Assolutamente no, mai. Semmai è il contrario.
È possibile che il paziente durante la chemioterapia abbia le difese immunitarie temporaneamente indebolite e la vicinanza di chi ha contratto influenza, raffreddori o bronchiti (condizione frequente soprattutto per chi ha bambini in casa) lo esponga a rischi di complicanze in caso possa contrarre le stesse infezioni.
Ma mai il contrario. Nè l’aver fatto chemioterapia rende il paziente pericoloso sotto altri aspetti per chi gli sta vicino. Non emana tossici dalla pelle, col sudore o col respiro. Il fatto di avere un tumore non costituisce un rischio per i familiari od amici con cui ha contatti, non importa quanto intimi. Il cancro non è infettivo.
Vale la stessa rassicurazione per la radioterapia esterna e per gli esami radiologici. Il paziente può benissimo prendere in braccio e baciare i bambini ed avere rapporti intimi con i propri cari senza alcuna limitazione dopo aver fatto test radiologici o radioterapia esterna.
Come sempre ci sono eccezioni. Queste sono costituite da alcuni esami di medicina nucleare ed alcune terapie con radioisotopi. Per esempio, la scintigrafia e soprattutto la terapia con radioiodio per il tumore della tiroide costituiscono condizioni per cui, a seconda della dose somministrata (pochissima per la scintigrafia tiroidea, molta per il trattamento), il paziente emana radiazioni per alcune ore od alcuni giorni, per cui deve rimanere in isolamento. Ma in queste circostanze il paziente è ampiamente avvertito o addirittura ricoverato in strutture adatte.

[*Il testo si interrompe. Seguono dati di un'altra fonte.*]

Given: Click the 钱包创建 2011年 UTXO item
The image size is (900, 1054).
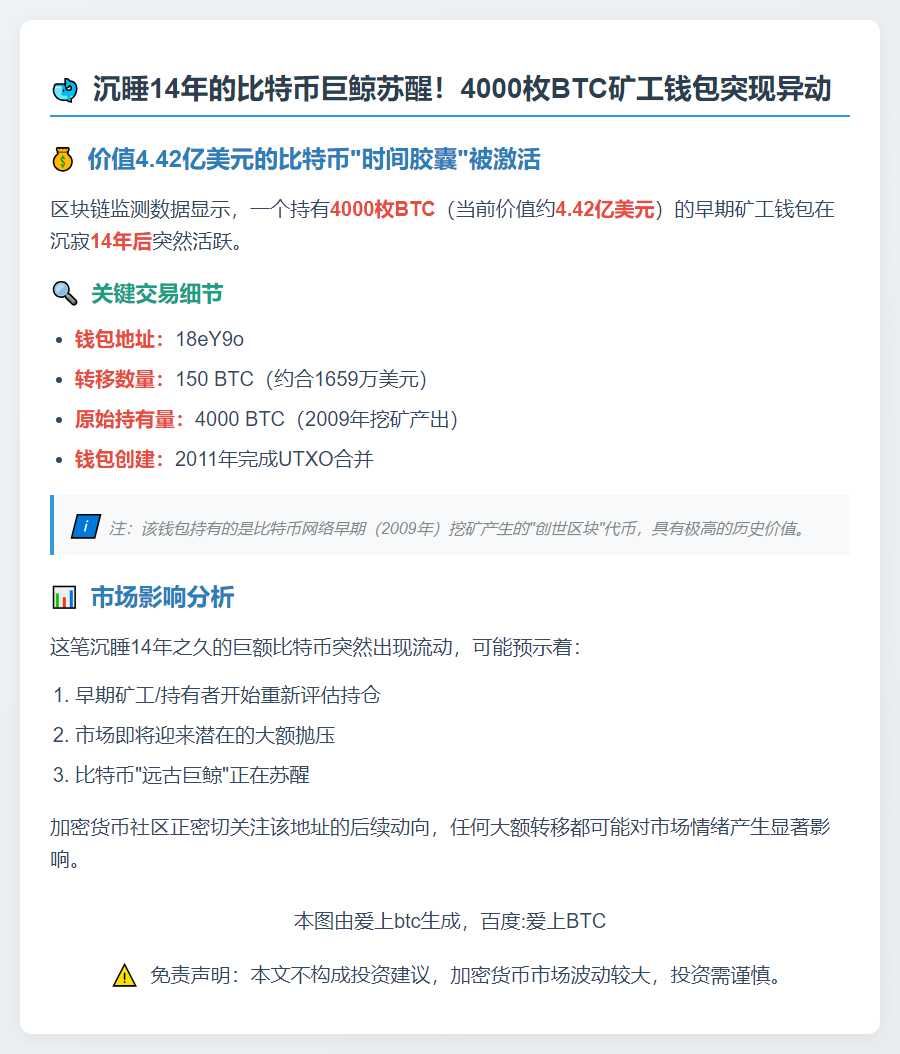Looking at the screenshot, I should (224, 459).
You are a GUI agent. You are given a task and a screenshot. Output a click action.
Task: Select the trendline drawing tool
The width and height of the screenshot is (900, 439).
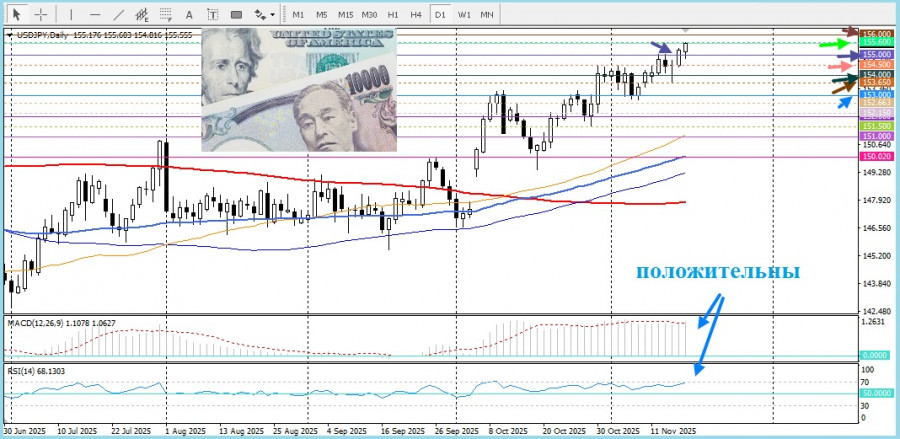(118, 15)
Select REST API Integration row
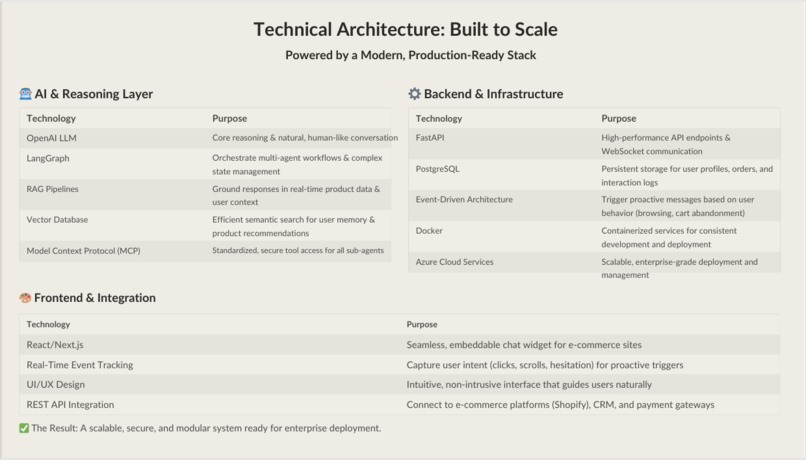 click(399, 404)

Una parola sulla PET, che è eseguita sempre più frequentemente in oncologia. È una scintigrafia, quindi in teoria il paziente per un certo tempo emette radiazioni. Tuttavia:
- la radiazione è in grado di diffondersi solo a pochi centimetri di distanza dal corpo
- il tempo di decadimento è rapidissimo
per cui il paziente non è più “radioattivo” nel tempo in cui completa l’esame.